Bab 1
"Serena..."
Dalam pelukan satu sama lain, mereka terbakar oleh hasrat—sampai pria itu terpeleset lidah dan mengingatkan akan yang lain.
Charlotte Russell memeluk leher Frederick Percy erat-erat, merasakan batangnya yang tebal dan keras bergerak masuk dan keluar dari tubuhnya. Dia menahan erangan, setetes air mata jatuh dari sudut matanya.
Frederick tidak menyadari perasaannya. Tangannya menggenggam payudaranya, jari-jarinya menggodanya sebelum mencubitnya dengan keras, membuat Charlotte menahan desahan.
Bibir merah Charlotte terbuka sedikit, napasnya terengah-engah lembut. Kenikmatan yang intens hampir membuatnya kehilangan akal.
"Frederick, ayo kita punya bayi."
Frederick berhenti, mengangkat kakinya, dan tanpa kelembutan, menusuknya lagi, menggigit putingnya. "Charlotte, kamu tidak pantas mengandung anakku!"
Sebuah kilatan dingin muncul di mata jernih Frederick saat dia terus mengambil Charlotte dengan lebih ganas.
Setiap kali dia menarik keluar sepenuhnya, lalu menekan pinggang Charlotte dan mendorong kembali dengan keras, mencapai bagian terdalam, membuat tubuh Charlotte yang sudah sensitif semakin kecanduan.
Desahan Charlotte keluar dalam napas terputus-putus, matanya berwarna merah. Dalam kebingungan, pandangannya jatuh pada bibir Frederick, dan dia perlahan menopang dirinya dan mendekat. "Frederick, beranikah kamu menciumku?"
Mereka telah menikah selama lima tahun, telah bercinta berkali-kali, tetapi tidak pernah berciuman.
Sebuah ekspresi jijik muncul di mata Frederick, wajahnya menggelap. Dia bahkan tidak ingin melihat wajahnya, jadi dia membalikkan tubuhnya, menekannya. Dalam posisi belakang ini, dorongannya menjadi semakin dalam.
Charlotte mengubur kepalanya di bantal, menyembunyikan emosi di matanya.
Frederick membuat dorongan terakhirnya padanya, dan pada saat ejakulasi, suaranya yang dingin terdengar.
"Charlotte, ayo kita bercerai."
Kemerahan di tubuhnya belum memudar, tetapi wajahnya langsung pucat.
Charlotte memandangnya dengan bingung. "Apa yang kamu katakan?"
Frederick menarik batangnya dari tubuhnya, dengan santai mengambil dua dokumen dari meja, dan menyerahkannya padanya. "Serena hamil. Aku harus menikahinya, tetapi setelah bercerai, aku akan tetap mendukungmu."
Tangan Charlotte gemetar saat dia mengambil dokumen-dokumen itu. Satu adalah perjanjian cerai, dan yang lain adalah perjanjian tunjangan.
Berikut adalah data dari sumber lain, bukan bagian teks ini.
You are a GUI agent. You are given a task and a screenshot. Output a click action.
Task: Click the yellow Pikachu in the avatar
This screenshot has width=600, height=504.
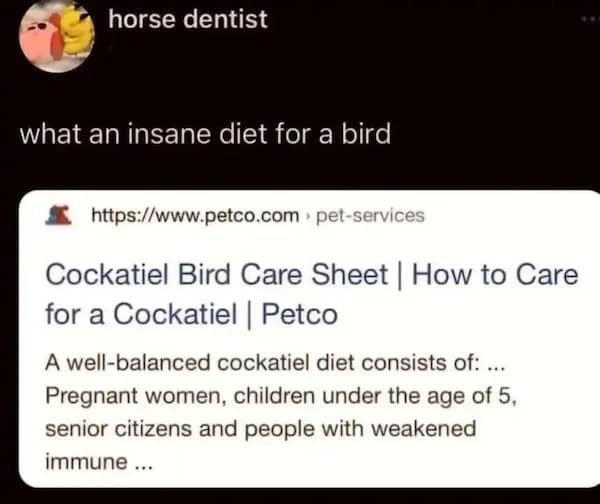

Setelah lima tahun menikah, dia ingin menjadikannya simpanan hanya untuk memberikan status yang layak bagi Serena Brown?
"Frederick, beri aku alasan." Suara Charlotte bergetar.
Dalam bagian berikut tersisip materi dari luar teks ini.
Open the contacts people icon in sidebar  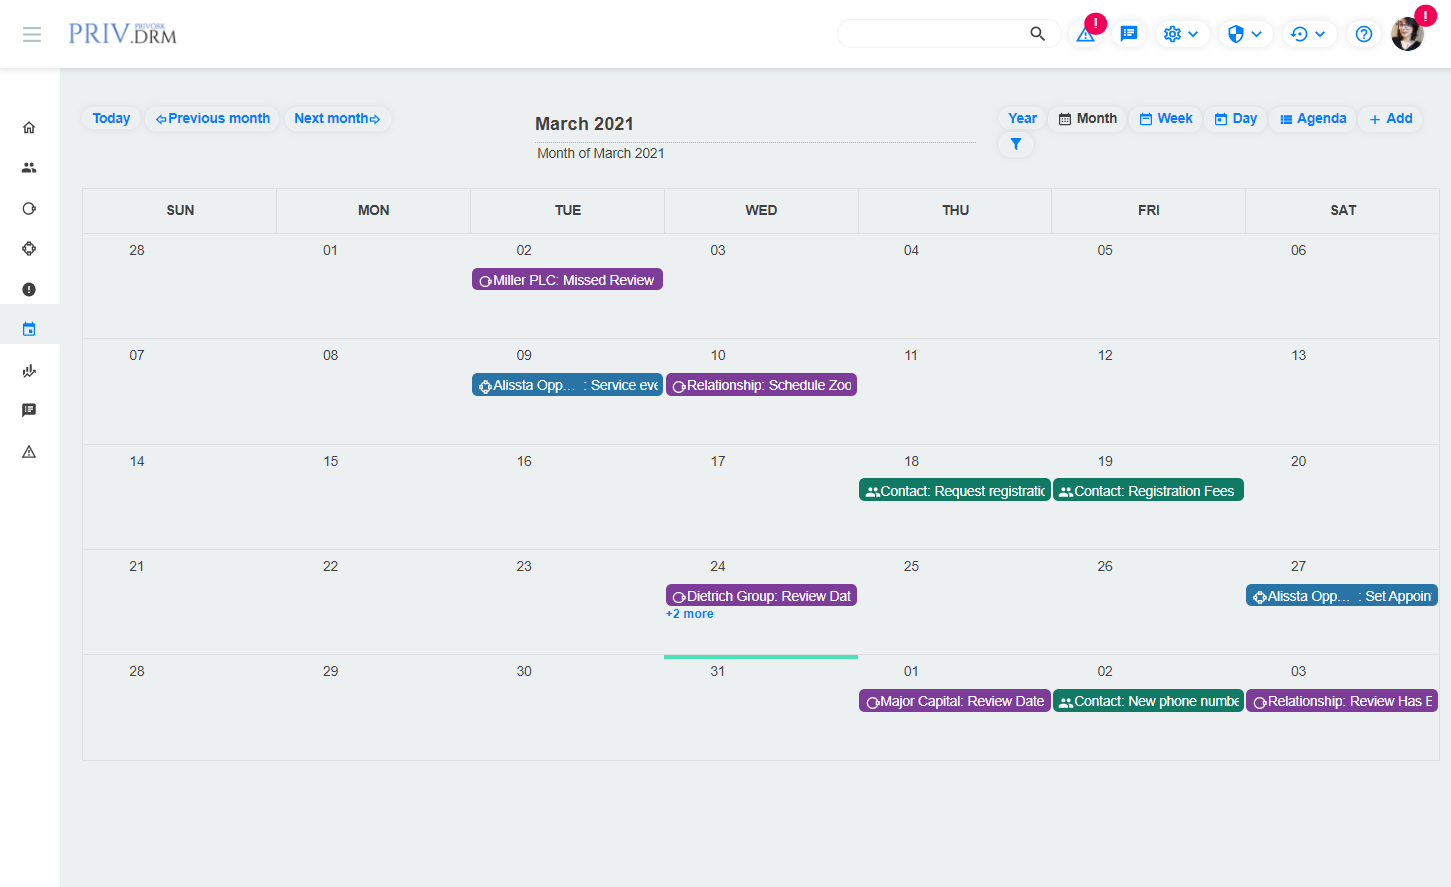[29, 168]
"Serena hamil, dan dia tidak dalam keadaan baik. Aku harus memberinya rasa aman." Nada suara Frederick melunak saat menyebut namanya.
Dia adalah orang yang paling dia sayangi.
Charlotte merasa hatinya seperti dipotong pisau.
Pernikahan lima tahun mereka telah lama menjadi sandiwara. Awalnya, pernikahan ini adalah sesuatu yang dia paksakan.
Charlotte perlahan mengangkat kepalanya, dengan lembut menyentuh perutnya, bibir merahnya bergetar sedikit. "Frederick, jika aku juga hamil, apakah kamu masih akan bersikeras bercerai?"
Frederick menatapnya dengan dingin dan menyatakan dengan pasti, "Charlotte, kamu tidak akan mengandung anakku."
Rasa sakit halus menyebar di hati Charlotte. Matanya berkedip, dan dia berbicara dengan nada yang sangat tenang, "Baiklah, aku setuju untuk bercerai."
Charlotte dengan tegas menandatangani namanya di perjanjian cerai. Aset Frederick semuanya dibagi setengah untuknya. Dia begitu murah hati untuk bercerai demi menikahi Serena.
Adapun perjanjian tunjangan, Charlotte bahkan tidak melihatnya. Dia mengambilnya dan merobeknya menjadi potongan-potongan.
Melihat ketegasan Charlotte, Frederick terkejut.
Charlotte melihat kertas yang hancur di tanah, seolah melihat masa mudanya yang hancur.
Saat Frederick membutuhkan seorang istri, Charlotte maju, meskipun keluarganya menentang.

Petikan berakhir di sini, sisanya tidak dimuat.